Di tempat-tempat itu, pertanian menjadi ruh utama, sehingga mengikis lahan pertanian dan aktivitas petani justru akan menghilangkan esensinya.
Kendati begitu, Gascon (2016) mengingatkan bahwa pariwisata bukanlah faktor tunggal penyebab proses depetanisasi yang terjadi di tempat-tempat wisata. Mobilitas manusia dari desa ke kota untuk bekerja di sektor-sektor ekonomi perkotaan juga merupakan salah satu penyebab penting depetanisasi. Dengan atau tanpa pariwisata, depetanisasi bisa saja tetap terjadi. Namun, tentu saja pariwisata dapat mengakselerasi proses tersebut.
Penting juga untuk diingat bahwa secara konseptual depetanisasi akan lebih sulit terjadi pada lokasi-lokasi agrowisata atau wisata pertanian. Di tempat-tempat itu, pertanian menjadi ruh utama, sehingga mengikis lahan pertanian dan aktivitas petani justru akan menghilangkan esensinya. Dower (1973), hampir setengah abad lalu, telah mengingatkan bahwa aktivitas wisata di wilayah perdesaan dan pertanian sebaiknya tetap menaruh titik berat yang dominan pada kegiatan produksi pangan. Dengan itu, ia sebenarnya tunduk pada argumen bahwa pariwisata hanyalah aktivitas ekonomi sekunder bagi petani. Dan sebaiknya memang seperti itu.
Referensi
- Araghi, F. A. (1995). Global Depeasantization, 1945–1990. The Sociological Quarterly, 36(2), 337-368.

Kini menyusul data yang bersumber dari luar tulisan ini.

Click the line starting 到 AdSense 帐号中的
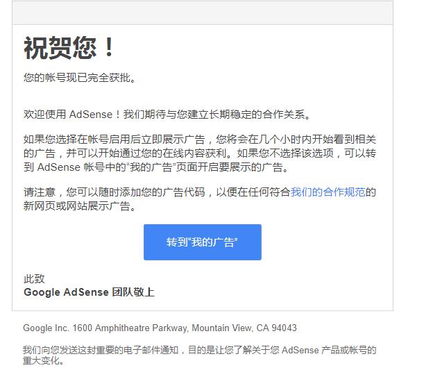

- Basri, H., Tamrin, M., & Alfatwari, D. (2020). Shifting Society in Response to the Tourism Industry: A Case Study of New Challenges in Lombok Utara. Jurnal Pariwisata Terapan, 4(2), 183-194.
- Budiarti, T., & Muflikhati, I. (2013). Pengembangan Agrowisata Berbasis Masyarakat pada Usahatani Terpadu guna Meningkatkan Kesejahteraan Petani dan Keberlanjutan Sistem Pertanian. Jurnal Ilmu Pertanian Indonesia, 18(3), 200-207.
- Busby, G., & Rendle, S. (2000). The transition from tourism on farms to farm tourism. Tourism management, 21(6), 635-642.
- Dower, M. (1973). Recreation, tourism and the farmer. Journal of Agricultural Economics, 24(3), 465-477.
- Gascón, J. (2016). Residential tourism and depeasantisation in the Ecuadorian Andes. The Journal of Peasant Studies, 43(4), 868-885.
- Marwanti, S., Nurhaeni, I. D. A., & Sugiarti, R. (2013). Penguatan Partisipasi Masyarakat Petani Menuju Ekonomi Kreatif Melalui Pengembangan Pariwisata Berbasis Sumber Daya Pertanian. Cakra Wisata, 17(1).
- McMichael, P. (2012). Depeasantization. The Wiley‐Blackwell Encyclopedia of Globalization.
- Saputro, E. A., Sanjoto, T. B., & Sriyanto, S. (2016). Partisipasi petani kentang dalam pengembangan pariwisata di dataran tinggi dieng (Studi Kasus di Desa Sembungan Kecamatan Kejajar Kabupaten Wonosobo). Edu Geography, 4(3), 35-41.